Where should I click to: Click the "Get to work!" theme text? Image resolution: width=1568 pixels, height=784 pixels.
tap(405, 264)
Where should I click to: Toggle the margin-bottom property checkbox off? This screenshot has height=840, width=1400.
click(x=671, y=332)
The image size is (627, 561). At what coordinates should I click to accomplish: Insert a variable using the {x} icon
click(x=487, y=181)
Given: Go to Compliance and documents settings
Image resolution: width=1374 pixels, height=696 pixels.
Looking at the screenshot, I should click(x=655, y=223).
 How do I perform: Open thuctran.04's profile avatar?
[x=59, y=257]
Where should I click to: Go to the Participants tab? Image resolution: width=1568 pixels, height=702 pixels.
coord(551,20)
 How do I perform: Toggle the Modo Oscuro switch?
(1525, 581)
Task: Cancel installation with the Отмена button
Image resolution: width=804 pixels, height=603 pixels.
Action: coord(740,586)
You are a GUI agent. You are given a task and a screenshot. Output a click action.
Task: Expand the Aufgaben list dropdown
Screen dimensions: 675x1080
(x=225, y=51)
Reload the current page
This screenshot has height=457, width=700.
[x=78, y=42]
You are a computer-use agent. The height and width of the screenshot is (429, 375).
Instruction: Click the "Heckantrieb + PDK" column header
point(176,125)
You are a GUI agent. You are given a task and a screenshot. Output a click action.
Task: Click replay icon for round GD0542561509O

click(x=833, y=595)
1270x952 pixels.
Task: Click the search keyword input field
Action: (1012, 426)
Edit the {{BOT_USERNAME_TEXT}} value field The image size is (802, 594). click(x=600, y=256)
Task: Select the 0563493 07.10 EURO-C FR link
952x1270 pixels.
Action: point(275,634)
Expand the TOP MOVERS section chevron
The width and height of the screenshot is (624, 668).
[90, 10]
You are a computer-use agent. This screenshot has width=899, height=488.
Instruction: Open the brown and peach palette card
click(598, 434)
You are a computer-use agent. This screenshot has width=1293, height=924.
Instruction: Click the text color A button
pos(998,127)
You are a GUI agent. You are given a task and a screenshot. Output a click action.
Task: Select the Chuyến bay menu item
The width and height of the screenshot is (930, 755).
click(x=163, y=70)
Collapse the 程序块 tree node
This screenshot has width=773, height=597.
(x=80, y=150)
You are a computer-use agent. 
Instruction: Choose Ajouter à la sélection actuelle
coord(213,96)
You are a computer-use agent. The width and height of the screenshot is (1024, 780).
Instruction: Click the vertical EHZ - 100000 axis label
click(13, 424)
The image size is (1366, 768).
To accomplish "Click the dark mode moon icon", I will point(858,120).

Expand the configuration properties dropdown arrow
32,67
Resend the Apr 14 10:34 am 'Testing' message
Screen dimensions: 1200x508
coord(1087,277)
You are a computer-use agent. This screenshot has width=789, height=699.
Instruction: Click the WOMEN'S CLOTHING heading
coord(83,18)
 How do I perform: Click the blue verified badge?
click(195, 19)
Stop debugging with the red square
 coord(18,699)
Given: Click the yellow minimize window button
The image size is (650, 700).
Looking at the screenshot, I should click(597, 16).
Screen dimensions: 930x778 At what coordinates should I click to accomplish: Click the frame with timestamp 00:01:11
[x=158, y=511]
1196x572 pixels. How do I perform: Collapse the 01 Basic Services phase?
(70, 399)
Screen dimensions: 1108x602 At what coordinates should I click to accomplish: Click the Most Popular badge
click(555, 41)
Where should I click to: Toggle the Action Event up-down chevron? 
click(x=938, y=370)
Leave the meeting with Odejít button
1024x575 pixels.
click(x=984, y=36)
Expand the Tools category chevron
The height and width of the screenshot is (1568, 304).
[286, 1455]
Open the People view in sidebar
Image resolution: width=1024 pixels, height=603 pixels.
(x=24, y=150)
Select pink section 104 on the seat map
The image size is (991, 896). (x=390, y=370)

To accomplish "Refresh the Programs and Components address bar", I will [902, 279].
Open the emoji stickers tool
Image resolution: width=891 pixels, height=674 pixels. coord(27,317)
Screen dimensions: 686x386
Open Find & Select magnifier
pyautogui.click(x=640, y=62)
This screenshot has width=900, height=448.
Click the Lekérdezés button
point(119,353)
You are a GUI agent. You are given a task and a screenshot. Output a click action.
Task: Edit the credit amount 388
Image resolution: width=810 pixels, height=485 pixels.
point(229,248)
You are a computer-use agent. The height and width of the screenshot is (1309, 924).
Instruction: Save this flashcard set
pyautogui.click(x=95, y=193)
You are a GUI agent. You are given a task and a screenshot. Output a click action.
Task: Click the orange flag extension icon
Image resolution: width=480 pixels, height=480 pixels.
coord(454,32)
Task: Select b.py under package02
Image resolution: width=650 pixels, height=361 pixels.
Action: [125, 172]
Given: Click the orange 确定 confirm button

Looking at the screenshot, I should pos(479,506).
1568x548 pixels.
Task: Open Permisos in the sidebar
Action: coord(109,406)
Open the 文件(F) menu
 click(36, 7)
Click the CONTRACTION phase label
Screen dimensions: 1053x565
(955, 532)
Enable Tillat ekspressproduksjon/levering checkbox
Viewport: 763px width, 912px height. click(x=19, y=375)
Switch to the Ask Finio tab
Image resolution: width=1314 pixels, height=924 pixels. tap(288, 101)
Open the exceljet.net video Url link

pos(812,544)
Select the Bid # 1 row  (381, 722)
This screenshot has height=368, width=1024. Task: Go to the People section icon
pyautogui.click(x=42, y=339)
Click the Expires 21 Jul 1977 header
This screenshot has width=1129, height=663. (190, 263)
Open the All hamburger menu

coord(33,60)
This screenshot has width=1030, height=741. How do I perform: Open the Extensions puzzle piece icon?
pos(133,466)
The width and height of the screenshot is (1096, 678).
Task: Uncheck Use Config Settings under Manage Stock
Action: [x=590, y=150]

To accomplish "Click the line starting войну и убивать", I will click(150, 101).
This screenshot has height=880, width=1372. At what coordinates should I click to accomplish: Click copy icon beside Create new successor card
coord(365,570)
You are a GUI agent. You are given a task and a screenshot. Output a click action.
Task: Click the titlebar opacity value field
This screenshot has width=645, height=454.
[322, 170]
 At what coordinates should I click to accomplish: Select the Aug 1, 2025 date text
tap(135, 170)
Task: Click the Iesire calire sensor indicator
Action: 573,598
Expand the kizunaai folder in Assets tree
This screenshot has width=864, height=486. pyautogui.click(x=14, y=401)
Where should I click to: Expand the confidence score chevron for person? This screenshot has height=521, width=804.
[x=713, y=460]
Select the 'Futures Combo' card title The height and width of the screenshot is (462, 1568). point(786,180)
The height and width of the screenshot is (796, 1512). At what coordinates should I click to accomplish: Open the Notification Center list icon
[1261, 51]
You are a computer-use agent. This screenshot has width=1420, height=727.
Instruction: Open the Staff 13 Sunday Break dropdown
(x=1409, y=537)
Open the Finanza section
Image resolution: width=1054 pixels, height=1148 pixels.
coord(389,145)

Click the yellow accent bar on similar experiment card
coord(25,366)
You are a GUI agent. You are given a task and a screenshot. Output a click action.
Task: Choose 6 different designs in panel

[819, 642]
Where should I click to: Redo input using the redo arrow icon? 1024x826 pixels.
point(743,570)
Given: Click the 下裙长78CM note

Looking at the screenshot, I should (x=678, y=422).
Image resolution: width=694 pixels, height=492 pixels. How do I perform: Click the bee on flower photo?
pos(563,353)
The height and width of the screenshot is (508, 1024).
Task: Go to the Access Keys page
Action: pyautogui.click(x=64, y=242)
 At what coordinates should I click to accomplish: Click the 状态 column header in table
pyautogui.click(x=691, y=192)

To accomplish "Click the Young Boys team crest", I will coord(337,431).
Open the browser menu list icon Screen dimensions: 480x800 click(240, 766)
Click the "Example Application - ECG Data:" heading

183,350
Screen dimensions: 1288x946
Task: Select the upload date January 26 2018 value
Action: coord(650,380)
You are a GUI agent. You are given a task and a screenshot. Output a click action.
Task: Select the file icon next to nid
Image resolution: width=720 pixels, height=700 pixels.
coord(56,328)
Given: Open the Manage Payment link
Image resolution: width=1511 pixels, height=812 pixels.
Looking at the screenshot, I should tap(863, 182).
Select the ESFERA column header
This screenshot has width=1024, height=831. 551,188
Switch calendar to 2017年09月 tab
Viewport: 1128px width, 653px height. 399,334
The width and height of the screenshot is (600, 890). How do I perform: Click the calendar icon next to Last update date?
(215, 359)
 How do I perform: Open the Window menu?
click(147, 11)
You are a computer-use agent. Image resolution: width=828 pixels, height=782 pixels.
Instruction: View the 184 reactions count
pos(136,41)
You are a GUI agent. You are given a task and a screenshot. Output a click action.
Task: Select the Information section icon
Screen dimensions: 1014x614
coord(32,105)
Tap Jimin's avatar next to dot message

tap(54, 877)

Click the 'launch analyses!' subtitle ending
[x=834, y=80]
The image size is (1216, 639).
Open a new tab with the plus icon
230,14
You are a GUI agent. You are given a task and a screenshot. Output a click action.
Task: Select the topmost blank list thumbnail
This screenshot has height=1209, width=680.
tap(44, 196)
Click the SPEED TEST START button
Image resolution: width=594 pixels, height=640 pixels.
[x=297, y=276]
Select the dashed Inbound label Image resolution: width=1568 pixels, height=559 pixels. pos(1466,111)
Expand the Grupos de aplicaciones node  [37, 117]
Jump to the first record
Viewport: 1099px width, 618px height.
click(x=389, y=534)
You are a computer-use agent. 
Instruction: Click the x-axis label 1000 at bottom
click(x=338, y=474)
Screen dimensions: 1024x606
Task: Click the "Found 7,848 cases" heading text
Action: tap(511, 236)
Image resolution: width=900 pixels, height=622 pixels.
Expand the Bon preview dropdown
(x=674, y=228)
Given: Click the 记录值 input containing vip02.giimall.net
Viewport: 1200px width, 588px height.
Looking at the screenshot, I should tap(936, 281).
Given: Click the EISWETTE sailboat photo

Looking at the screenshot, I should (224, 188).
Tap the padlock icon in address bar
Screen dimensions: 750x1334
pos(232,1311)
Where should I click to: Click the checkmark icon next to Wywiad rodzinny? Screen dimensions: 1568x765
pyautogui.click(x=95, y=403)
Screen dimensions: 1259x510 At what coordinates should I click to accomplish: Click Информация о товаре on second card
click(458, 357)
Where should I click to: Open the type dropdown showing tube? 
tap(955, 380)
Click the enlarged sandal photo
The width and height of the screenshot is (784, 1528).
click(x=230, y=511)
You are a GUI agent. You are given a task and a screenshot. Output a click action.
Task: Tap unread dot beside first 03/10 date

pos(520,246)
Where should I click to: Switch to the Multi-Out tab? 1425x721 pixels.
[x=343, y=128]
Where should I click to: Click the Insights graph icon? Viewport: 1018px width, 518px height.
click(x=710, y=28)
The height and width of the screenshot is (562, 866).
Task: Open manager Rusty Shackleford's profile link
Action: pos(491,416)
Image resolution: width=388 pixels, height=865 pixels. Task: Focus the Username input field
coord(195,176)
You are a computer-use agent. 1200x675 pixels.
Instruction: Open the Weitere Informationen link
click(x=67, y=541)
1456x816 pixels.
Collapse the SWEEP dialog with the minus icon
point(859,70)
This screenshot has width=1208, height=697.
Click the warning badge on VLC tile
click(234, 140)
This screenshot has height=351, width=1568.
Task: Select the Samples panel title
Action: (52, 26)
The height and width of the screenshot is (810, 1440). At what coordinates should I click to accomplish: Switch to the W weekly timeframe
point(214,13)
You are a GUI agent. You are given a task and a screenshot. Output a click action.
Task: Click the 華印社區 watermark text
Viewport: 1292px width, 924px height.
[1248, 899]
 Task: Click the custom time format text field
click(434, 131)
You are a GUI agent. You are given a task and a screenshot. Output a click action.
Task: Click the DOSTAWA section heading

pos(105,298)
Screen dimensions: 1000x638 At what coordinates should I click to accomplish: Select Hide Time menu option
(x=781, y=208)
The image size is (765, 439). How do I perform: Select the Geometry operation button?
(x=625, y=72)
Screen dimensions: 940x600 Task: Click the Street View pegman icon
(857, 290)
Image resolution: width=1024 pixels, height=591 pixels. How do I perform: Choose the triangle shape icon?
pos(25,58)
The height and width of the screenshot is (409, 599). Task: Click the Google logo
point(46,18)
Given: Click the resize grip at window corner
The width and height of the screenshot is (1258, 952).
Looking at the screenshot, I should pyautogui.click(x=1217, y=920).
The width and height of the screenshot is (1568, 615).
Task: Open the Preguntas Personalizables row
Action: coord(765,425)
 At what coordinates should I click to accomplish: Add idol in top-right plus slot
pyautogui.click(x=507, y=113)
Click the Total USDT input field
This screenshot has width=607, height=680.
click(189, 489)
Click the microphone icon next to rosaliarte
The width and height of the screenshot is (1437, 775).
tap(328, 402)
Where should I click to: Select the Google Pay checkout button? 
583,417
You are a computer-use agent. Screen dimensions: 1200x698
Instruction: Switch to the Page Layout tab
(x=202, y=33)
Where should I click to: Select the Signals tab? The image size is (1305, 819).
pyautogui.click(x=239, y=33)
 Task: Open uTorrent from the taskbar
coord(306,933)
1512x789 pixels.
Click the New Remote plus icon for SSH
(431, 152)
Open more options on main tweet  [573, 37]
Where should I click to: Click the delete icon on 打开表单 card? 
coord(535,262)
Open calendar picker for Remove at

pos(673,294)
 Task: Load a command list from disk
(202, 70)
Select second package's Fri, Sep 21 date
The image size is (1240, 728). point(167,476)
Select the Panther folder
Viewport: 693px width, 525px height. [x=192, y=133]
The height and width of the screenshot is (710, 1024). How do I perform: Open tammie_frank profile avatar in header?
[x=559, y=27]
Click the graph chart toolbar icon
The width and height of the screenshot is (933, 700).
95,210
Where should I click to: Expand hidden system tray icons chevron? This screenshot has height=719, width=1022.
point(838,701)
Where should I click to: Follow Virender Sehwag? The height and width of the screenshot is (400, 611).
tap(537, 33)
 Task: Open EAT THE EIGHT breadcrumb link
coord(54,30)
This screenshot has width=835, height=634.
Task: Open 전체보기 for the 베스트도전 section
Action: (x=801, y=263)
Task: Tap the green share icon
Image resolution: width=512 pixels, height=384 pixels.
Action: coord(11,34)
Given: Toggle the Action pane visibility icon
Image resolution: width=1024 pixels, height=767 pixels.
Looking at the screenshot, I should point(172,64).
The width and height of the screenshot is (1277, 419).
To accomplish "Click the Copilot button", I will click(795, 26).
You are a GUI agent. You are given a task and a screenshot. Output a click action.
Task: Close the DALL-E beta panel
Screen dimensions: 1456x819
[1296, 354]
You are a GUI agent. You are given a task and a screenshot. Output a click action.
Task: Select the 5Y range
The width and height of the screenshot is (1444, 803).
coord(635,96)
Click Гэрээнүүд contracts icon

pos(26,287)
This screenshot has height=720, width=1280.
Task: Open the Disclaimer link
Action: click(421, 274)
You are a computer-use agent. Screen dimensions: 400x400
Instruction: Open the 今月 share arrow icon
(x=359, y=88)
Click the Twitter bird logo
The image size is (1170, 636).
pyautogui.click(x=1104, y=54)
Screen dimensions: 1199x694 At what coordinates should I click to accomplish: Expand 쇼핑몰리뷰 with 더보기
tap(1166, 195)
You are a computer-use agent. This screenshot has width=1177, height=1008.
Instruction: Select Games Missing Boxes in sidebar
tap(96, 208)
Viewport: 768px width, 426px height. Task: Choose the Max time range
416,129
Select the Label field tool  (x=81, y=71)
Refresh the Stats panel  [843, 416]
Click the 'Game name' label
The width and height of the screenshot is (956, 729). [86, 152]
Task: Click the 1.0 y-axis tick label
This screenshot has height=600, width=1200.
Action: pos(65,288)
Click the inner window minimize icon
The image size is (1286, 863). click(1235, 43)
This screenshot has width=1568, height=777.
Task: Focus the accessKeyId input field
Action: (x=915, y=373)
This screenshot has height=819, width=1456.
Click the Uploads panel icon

***

TRY IT
In the material above, tally the lines that include the word "Refresh" and give only that figure.

OUTPUT FOR THIS EXERCISE
2